L’eau renversée est un joli petit livre fait de courts récits, de citations et d’images évoquant la fréquentation d’un lieu en retrait des régions touristiques : Saint-Juste-du-Lac, dans le Témiscouata. C’est un village que Raymonde April connaissait déjà lors de son enfance passée à Rivière-du-Loup ; elle y était allée au temps du collège pour une enquête sur les moulins. Patrick Coutu y est né et y a passé tous ses étés, dans un chalet  tout près du lac. Ce chalet, Raymonde l’a loué durant quatre ans et y a invité ses ami-es. Cette petite publication, de même que l’installation-vidéo qu’elle accompagne, évoque de belle façon les relations que chacun, par le biais des images notamment, établit avec ce lieu. Le récit de Raymonde décrit particulièrement bien les spécificités de ce paysage et des mentalités des gens qui y vivent (le lac et le traversier, les côtes abruptes des zones forestières, le carrefour des Lots renversés, la maison du bout du rang retapée par Patrick Coutu, les vieilles filles de Squatec, etc.). Les huit courts chapitres s’ouvrent sur des citations dépeignant une certaine relation au paysage ou au monde (émerveillement, attachement aux détails, impossibilité de rendre l’expérience du monde, préservation d’une ouverture à la multiplicité…). Les images, attachées aux petits riens de tous les jours et à quelques moments plus poétiques, sont à la mesure de ces relations au monde. On retrouve là tout l’univers de Raymonde April, fait d’intimité et de proximité, mais se développant cette fois-ci en un récit qui apporte de la chair aux images, révèle les personnalités et dévoile aussi qu’une part d’elle-même réside dans cette région…
 

Mireille Loup, Une femme de trente ans
Filigranes Éditions et la Galerie Les filles du calvaire, Trézélan, Paris, 2001, 48 p.
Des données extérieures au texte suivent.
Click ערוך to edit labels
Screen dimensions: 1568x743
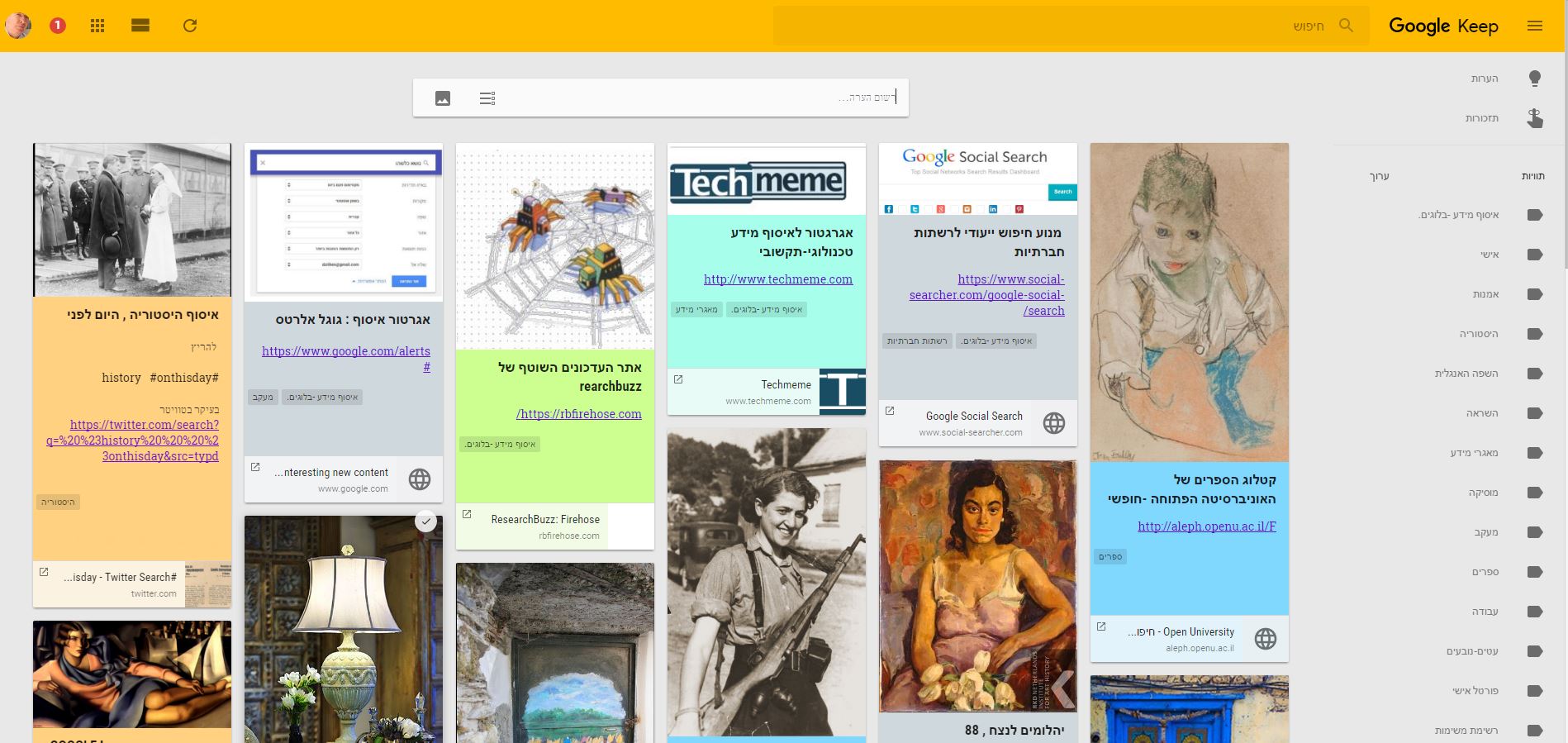coord(1379,176)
Une femme de trente ans met en scène une jeune femme aux prises avec les interrogations et les doutes du début de la trentaine. Le ton est ici moins ironique que celui des fictions et des séries précédentes où Mireille Loup se mettait elle-même en scène et se jouait des multiples modèles de la féminité, sur un mode alliant l’humour, le kitsch et le tragique. En un court récit d’une vingtaine de pages accompagné d’une quinzaine de photographies, cette publication offre un portrait, en partie autobiographique, en partie générationnel, des jeunes femmes éduquées dans l’après-féminisme de Mai 68. Photographiée dans des lieux qui connotent la ruine d’un rêve idyllique, une jeune femme réservée nous est présentée avec un regard toujours absent, perdu dans son ennui, sa rêverie ou sa jouissance. L’homme est présent, mais sa figure est floue, parfois même pixellisée. Il y a quelque chose du photoroman dans ces mises en scène et ce récit au réalisme cru et aux élans contradictoires. Le désir de solitude et de s’assumer femme et indépendante s’y confronte à l’écœurement des relations amoureuses avec les hommes. Les questionnements sur l’héritage féministe de la mère s’y expriment dans un désir d’être « putain » avant d’être mère et dans l’affirmation d’une jouissance solitaire. L’apprentissage de la sincérité y alterne avec la déception et le désir de tout quitter. Trente ans : l’ère de la résignation et de l’acceptation… Et tout recommence. Cette œuvre existe aussi dans une version web et une exposition mêlant photographie, vidéo et bande sonore.